The 43-minute video titled “1990 Gallatin Tennessee Police Car Dash Camera Test” was converted from VHS to digital and posted on YouTube earlier this month by Kyle Thigpen, whose equipment was used to for the recording.

At the time the footage was taken, Thigpen had just graduated from Gallatin High School and was unsure if he wanted to go into law enforcement or video production as a career.

“I had already made a lot of videos for the police department when we got on the topic of police cameras in cars,” Thigpen recalled. “I told (police) I had a camera available and we could hook it up, try it out and then they could take it to the city council for a presentation.

“I’ve always remembered I had the tape, but… it never occurred to me what kind of time capsule it was until I started watching it again.”

The recording was taken in approximately June of 1990 using a Panasonic WV-2170 camera that was strapped to the windshield of a newly purchased Chevrolet Caprice police car using a radar gun mount. The camera was then tethered to a VHS recorder in the floorboard that was powered using the vehicle’s cigarette lighter outlet.

The video begins in the parking lot of the Gallatin Police Department and includes footage mostly captured along Nashville Pike, Main Street and Hartsville Pike. At the time, the State Route 109 bypass over Nashville Pike was under construction and the properties currently home to Lowe’s and Walmart were undeveloped.
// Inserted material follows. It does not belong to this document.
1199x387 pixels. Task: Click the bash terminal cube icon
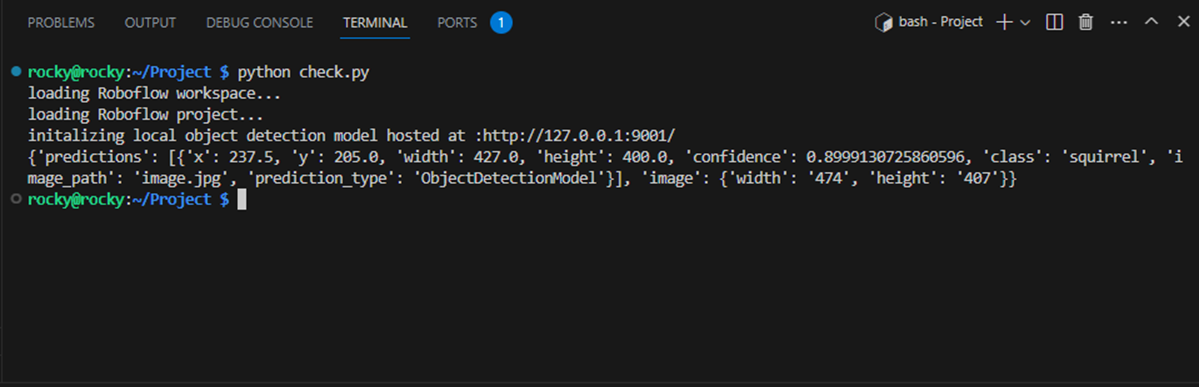point(883,23)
“I had no idea what (the officer) was shooting at the time,” recalled Thigpen who remained behind at the station during the test. “Once he got back, I unhooked all of the equipment so he could go on about his way. I made a copy for the police department and then I kept a copy just because I thought it was cool.
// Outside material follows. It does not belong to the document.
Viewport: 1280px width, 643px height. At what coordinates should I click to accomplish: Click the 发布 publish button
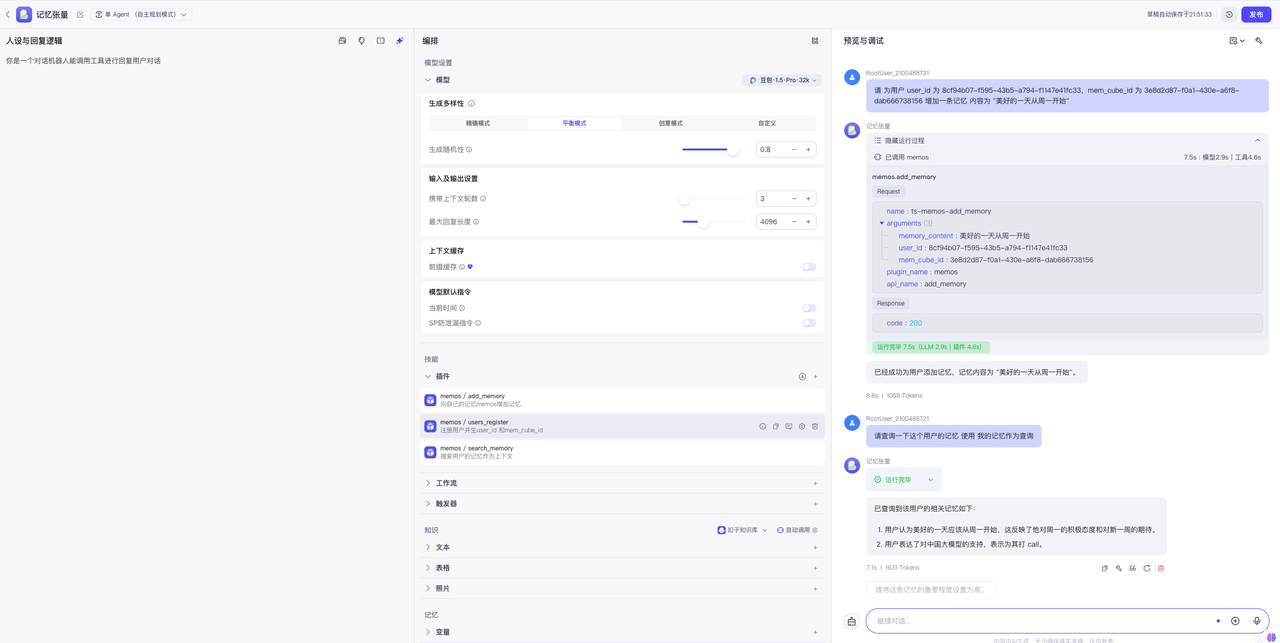tap(1257, 14)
“Basically, the Gallatin Police Department used a high school kid to capture a moment in time.”

Most of Thigpen’s videos from Gallatin are from 1984 until 1993. He plans to digitize and upload more in the future to his YouTube account Blue Devil Music & Green Wave Archive.

Now living in Lebanon with his family, the 47-year-old said he sees “more ways that Gallatin has grown” every time he is back in his hometown.

“That video is the way I remember the town when I left and first moved away,” he added. “It’s the way I still think of Gallatin until I visit. It’s still home though. It’s still where I’m from.”